Return only the number of lines in the data below where the word "pyautogui" appears.

Supplied data =
----
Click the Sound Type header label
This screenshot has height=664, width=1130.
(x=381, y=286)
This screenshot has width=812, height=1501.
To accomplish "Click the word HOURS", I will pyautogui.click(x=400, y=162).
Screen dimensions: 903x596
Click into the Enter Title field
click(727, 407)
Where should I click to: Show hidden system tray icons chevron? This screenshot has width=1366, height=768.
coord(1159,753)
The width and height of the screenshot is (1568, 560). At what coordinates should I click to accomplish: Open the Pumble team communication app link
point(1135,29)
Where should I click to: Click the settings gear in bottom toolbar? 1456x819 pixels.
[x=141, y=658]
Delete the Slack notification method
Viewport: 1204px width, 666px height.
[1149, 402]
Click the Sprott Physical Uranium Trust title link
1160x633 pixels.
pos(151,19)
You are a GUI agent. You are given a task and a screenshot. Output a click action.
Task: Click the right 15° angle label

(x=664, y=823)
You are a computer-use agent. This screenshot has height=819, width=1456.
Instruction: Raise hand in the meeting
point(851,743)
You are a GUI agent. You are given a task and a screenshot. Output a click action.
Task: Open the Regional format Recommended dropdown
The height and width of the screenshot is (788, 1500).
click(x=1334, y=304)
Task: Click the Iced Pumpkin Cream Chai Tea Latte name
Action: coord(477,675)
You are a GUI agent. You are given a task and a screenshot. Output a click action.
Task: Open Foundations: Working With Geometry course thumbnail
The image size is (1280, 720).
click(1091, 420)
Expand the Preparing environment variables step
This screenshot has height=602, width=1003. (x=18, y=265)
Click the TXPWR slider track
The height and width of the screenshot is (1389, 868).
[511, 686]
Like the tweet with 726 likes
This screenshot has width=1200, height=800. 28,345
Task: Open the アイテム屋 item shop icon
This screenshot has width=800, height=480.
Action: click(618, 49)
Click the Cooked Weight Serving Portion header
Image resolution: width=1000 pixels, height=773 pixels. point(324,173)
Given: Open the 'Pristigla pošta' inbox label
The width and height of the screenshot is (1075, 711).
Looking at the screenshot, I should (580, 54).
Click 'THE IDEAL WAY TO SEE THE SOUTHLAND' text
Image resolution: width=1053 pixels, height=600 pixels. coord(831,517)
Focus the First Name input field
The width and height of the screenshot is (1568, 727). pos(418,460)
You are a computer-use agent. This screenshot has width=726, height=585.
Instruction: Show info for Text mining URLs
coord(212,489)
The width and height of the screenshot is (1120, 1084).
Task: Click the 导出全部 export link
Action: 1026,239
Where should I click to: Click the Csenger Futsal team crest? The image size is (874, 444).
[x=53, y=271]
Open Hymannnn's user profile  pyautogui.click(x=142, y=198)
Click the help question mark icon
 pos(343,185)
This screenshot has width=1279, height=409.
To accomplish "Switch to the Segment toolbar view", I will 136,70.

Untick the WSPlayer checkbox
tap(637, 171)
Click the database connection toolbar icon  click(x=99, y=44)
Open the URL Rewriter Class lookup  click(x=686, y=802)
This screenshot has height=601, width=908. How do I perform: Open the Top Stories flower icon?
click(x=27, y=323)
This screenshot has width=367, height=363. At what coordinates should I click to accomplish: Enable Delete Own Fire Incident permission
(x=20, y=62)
----
Answer to the exercise = 2